Wait, what? I'm calling citation needed on this one. While there may indeed be performance issues caused by sites loading large amounts of unnecessary content from third parties, that issue is completely separate from the number of origins being contacted. You'd have exactly the same problems if the same content was loaded directly from the website host's domain. (Except worse, since you'd no longer have the performance benefits of loading assets from third party CDNs.)

Additionally, prior to the release of HTTP/2, spreading content out across multiple domains was actually a recommended strategy for improving performance known as domain sharding. I imagine there are quite a few sites which still use this technique, since HTTP/2 adoption is still in its early stages, and it's not something we want to discourage.

The bottom line is that the number of origins a page contacts is an implementation detail which has no impact on user experience, and thus is not something which I believe requires an intervention.

mnot commented 7 years ago

Don't most browsers include a built-in setting for blocking third party cookies? If tracking is the main concern here, wouldn't it be easier to just enable that setting rather than break a whole bunch of sites with an intervention like this?

That doesn't address the overall damage to the ecosystem.

If the Web platform requires users to take positive steps to guard their privacy (which most don't know how to do), while other platforms have relatively higher protection "out of the box", that puts the Web at a long-term comparative disadvantage.

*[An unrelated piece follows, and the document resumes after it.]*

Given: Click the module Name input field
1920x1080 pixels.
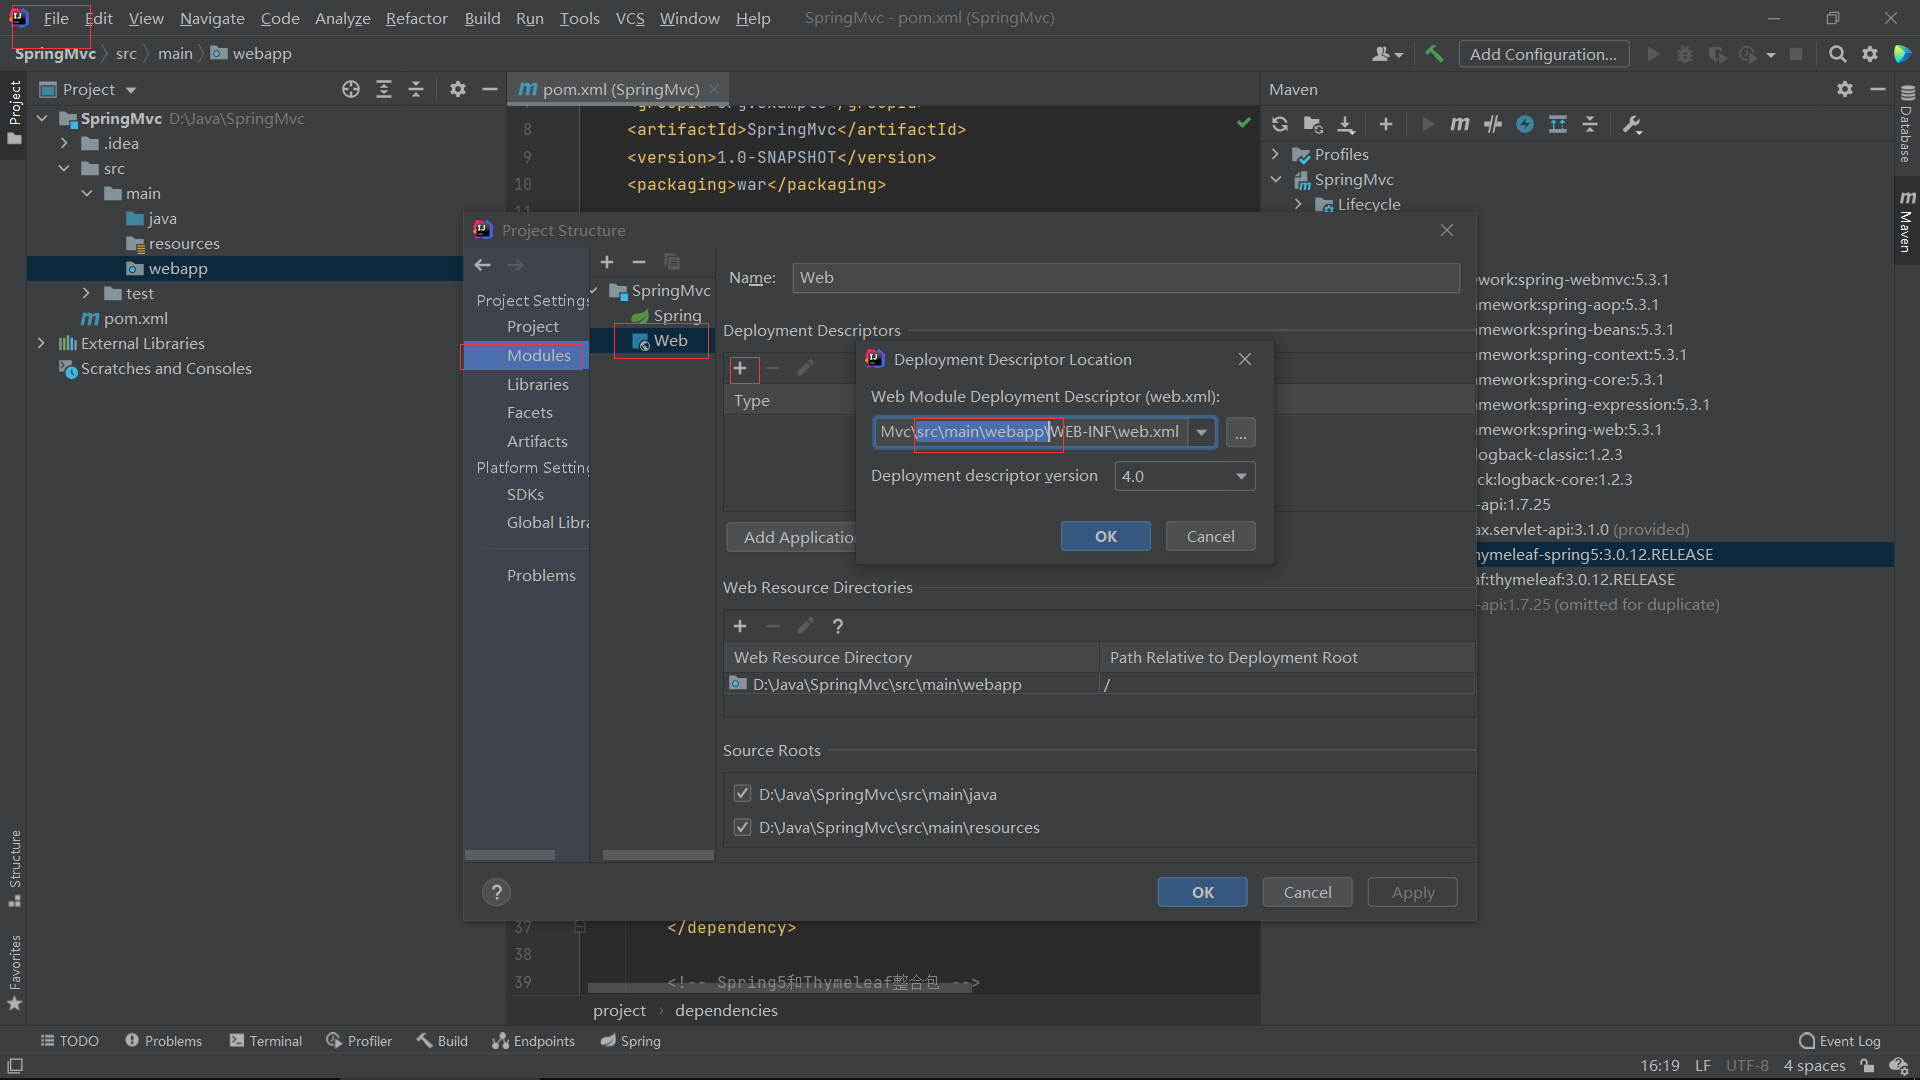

While there may indeed be performance issues caused by sites loading large amounts of unnecessary content from third parties, that issue is completely separate from the number of origins being contacted.

TCP congestion control works on a per-connection basis. More connections means more chance of a congestion event, because while their congestion controller are uncoordinated (and indeed can't be coordinated, because their server endpoints are diverse), the responses all slam the connection at about the same time.

spreading content out across multiple domains was actually a recommended strategy for improving performance known as domain sharding.

Domain sharding has been thoroughly debunked in the Web performance community; while there is limited value for some clients when you shard to about 2-4 hosts, because of HTTP (and TCP) HoL blocking, anything more than that is counter-productive.

The bottom line is that the number of origins a page contacts is an implementation detail which has no impact on user experience

I'd like to discuss it more before you dismiss it out of hand, please.

Ajedi32 commented 7 years ago

If the Web platform requires users to take positive steps to guard their privacy

If your concern is that third party cookies are not blocked by default in most browsers, wouldn't it be better to address that problem directly? Rather than "discourage excessive origin counts", why not propose "block third party cookies by default"?

TCP congestion control works on a per-connection basis [...] Domain sharding has been thoroughly debunked in the Web performance community

Interesting, I'd honestly never heard that before. I did find this article which explains things very well: https://insouciant.org/tech/network-congestion-and-web-browsing/

As the article points out though toward the end, there seem to be much better ways for browser vendors manage TCP congestion than trying to outright limit the total number of origins that a page can request resources from.

I'd like to discuss it more before you dismiss it out of hand, please.

Yeah, sorry for jumping to conclusions.

I still think this proposal is a bit of an XY problem though. It seems to me there are almost certainly better, more direct solutions to the problems you've described (user privacy, TCP congestion) than the solution you're proposing. Though I'm certainly open to arguments to the contrary.

johannhof commented 2 years ago

(As noted in https://github.com/WICG/interventions/pull/72, we intend to archive this repository and are thus triaging and resolving all open issues)

This proposal doesn't seem to have gone anywhere and at least the mentioned privacy issues are being solved elsewhere in more specific ways than broadly restricting origin count for websites, which is likely to result in extreme breakage.